What you need to do: Count every line in the data that contains the word "computer", then report that number alone.
+++ Supplied records +++
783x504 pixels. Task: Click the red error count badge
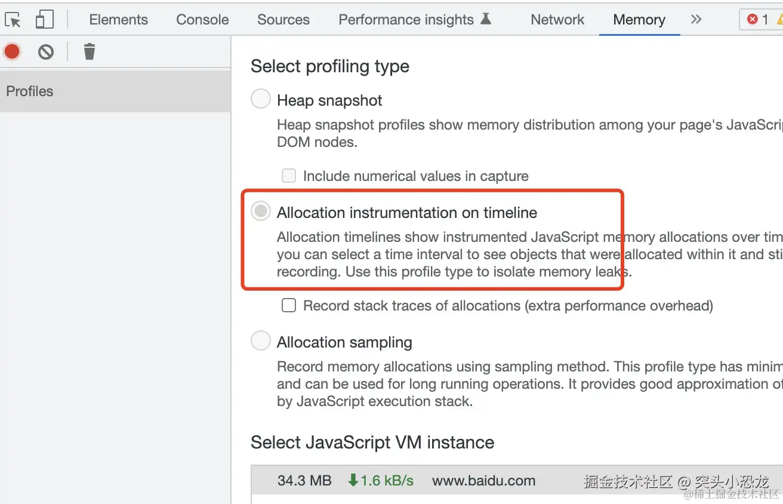click(759, 20)
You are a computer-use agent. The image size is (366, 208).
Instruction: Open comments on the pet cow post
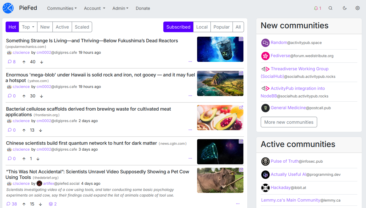click(x=12, y=204)
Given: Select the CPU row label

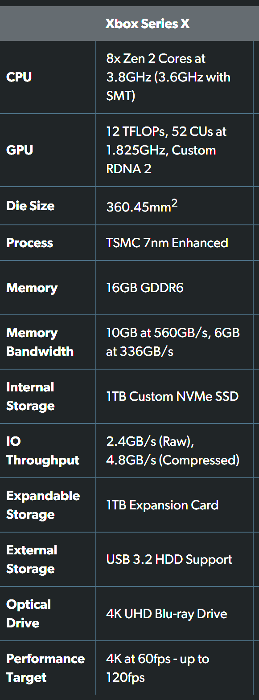Looking at the screenshot, I should point(19,77).
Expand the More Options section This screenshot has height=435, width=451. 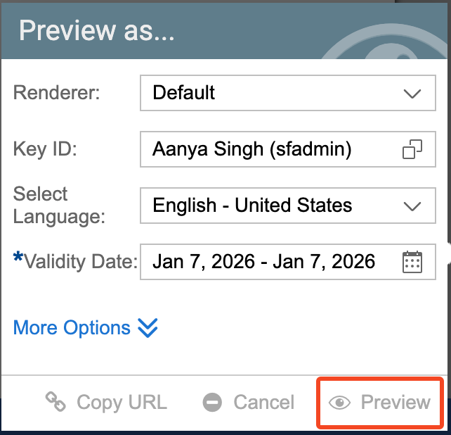(72, 328)
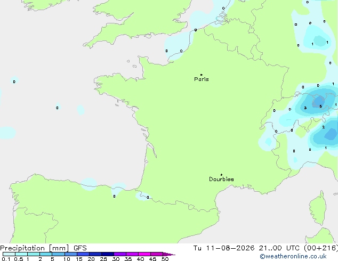The width and height of the screenshot is (338, 261).
Task: Click the Dourbies location dot marker
Action: click(221, 175)
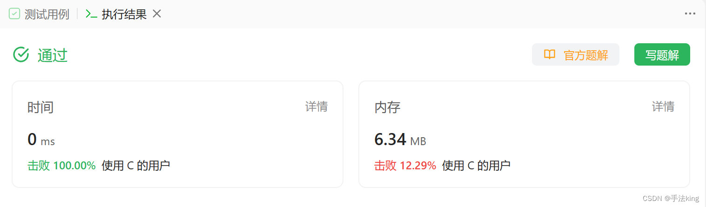Click the 测试用例 checkbox icon
The image size is (706, 207).
[x=14, y=14]
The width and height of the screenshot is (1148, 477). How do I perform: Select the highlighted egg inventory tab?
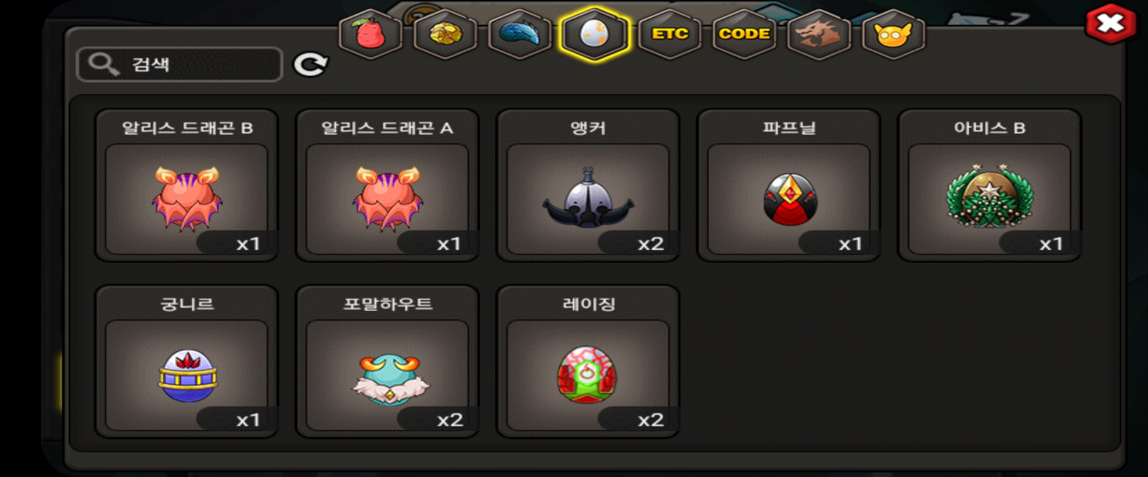coord(595,34)
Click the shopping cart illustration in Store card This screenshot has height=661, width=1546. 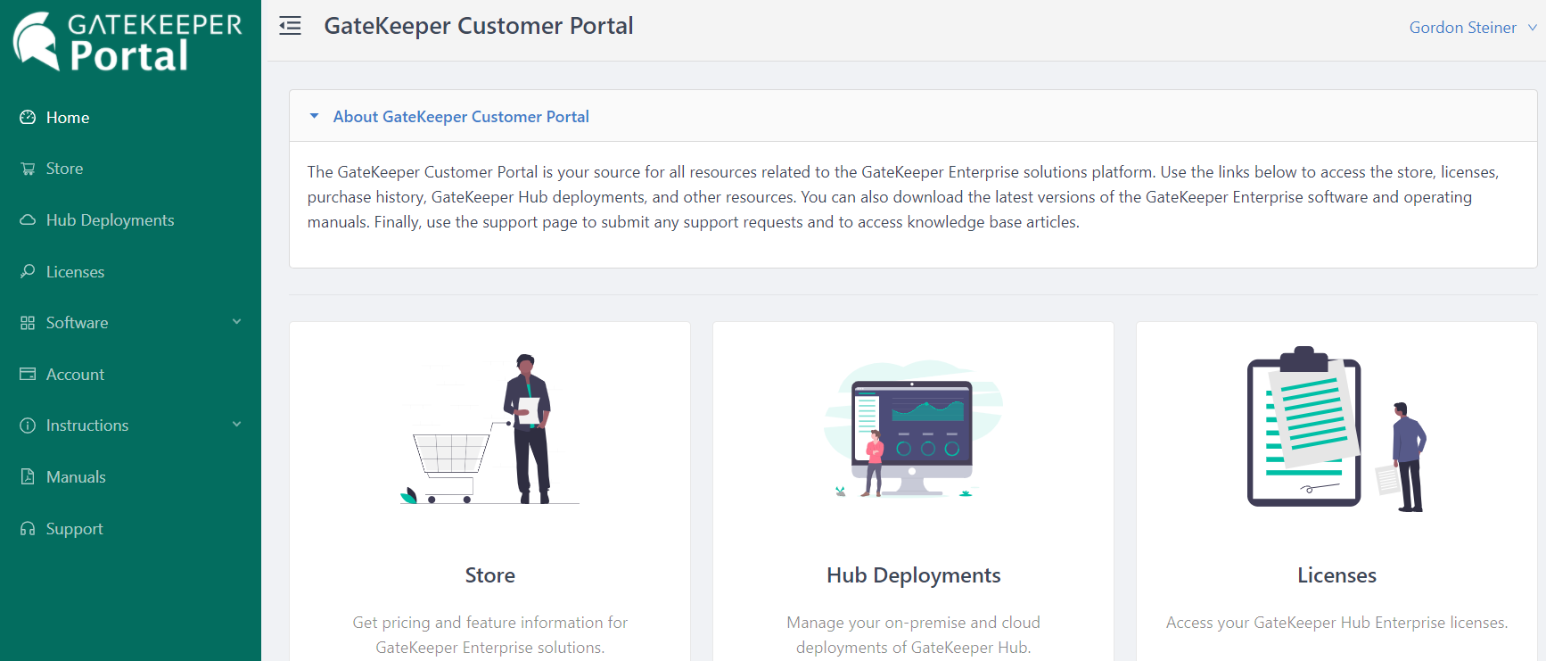click(x=450, y=459)
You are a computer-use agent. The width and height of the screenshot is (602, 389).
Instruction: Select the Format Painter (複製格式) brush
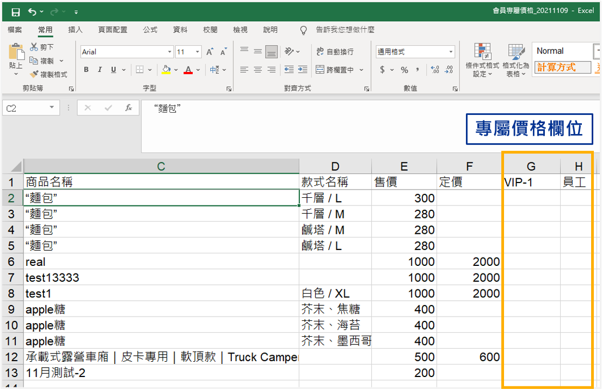click(34, 74)
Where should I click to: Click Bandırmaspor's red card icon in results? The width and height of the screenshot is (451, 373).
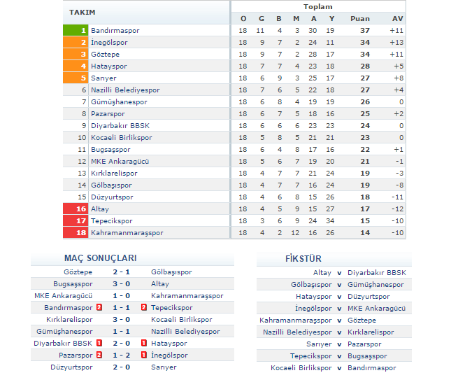pyautogui.click(x=99, y=308)
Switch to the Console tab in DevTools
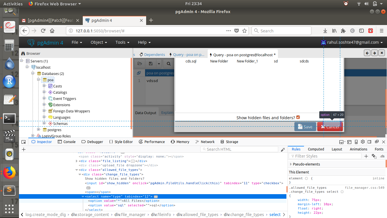The image size is (387, 218). pos(67,142)
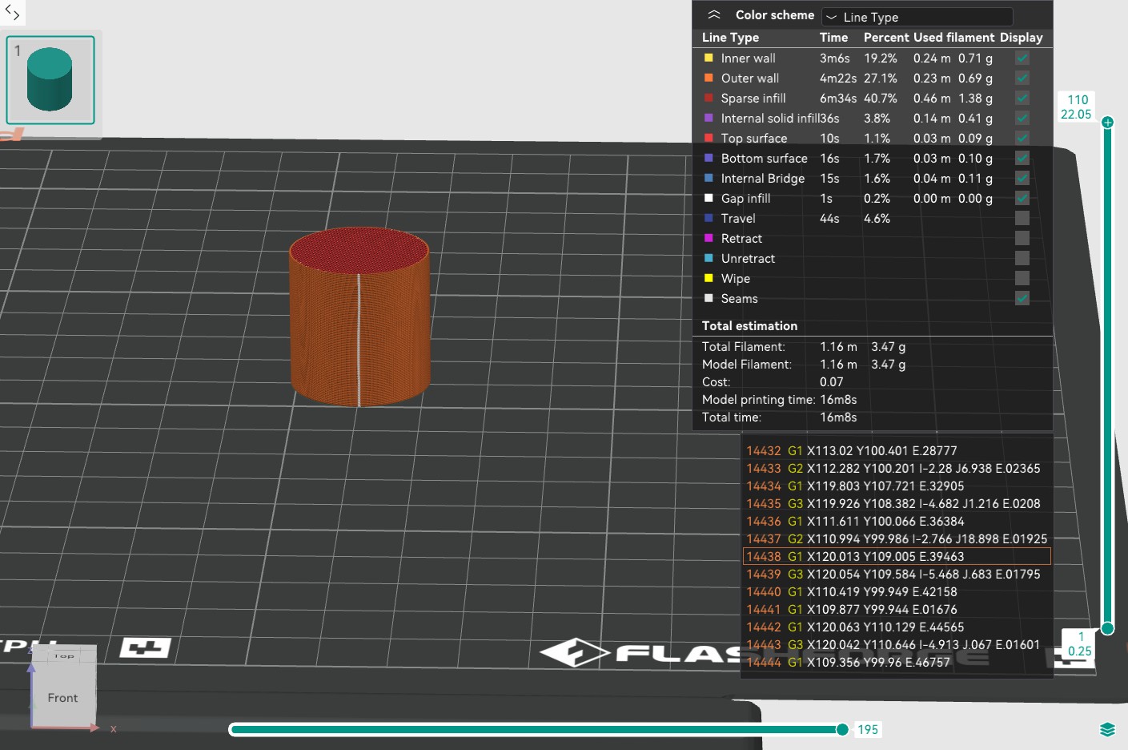The height and width of the screenshot is (750, 1128).
Task: Click the plus icon atop the layer slider
Action: pos(1107,123)
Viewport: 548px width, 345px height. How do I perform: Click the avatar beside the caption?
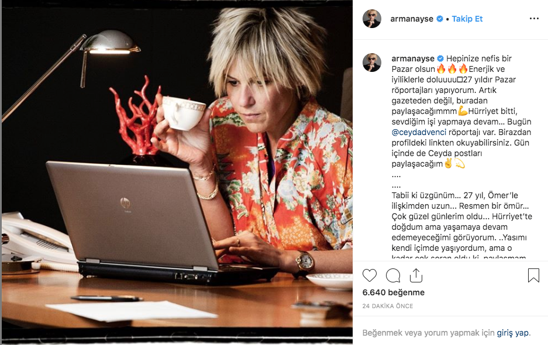372,63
+++
Output for this task: 2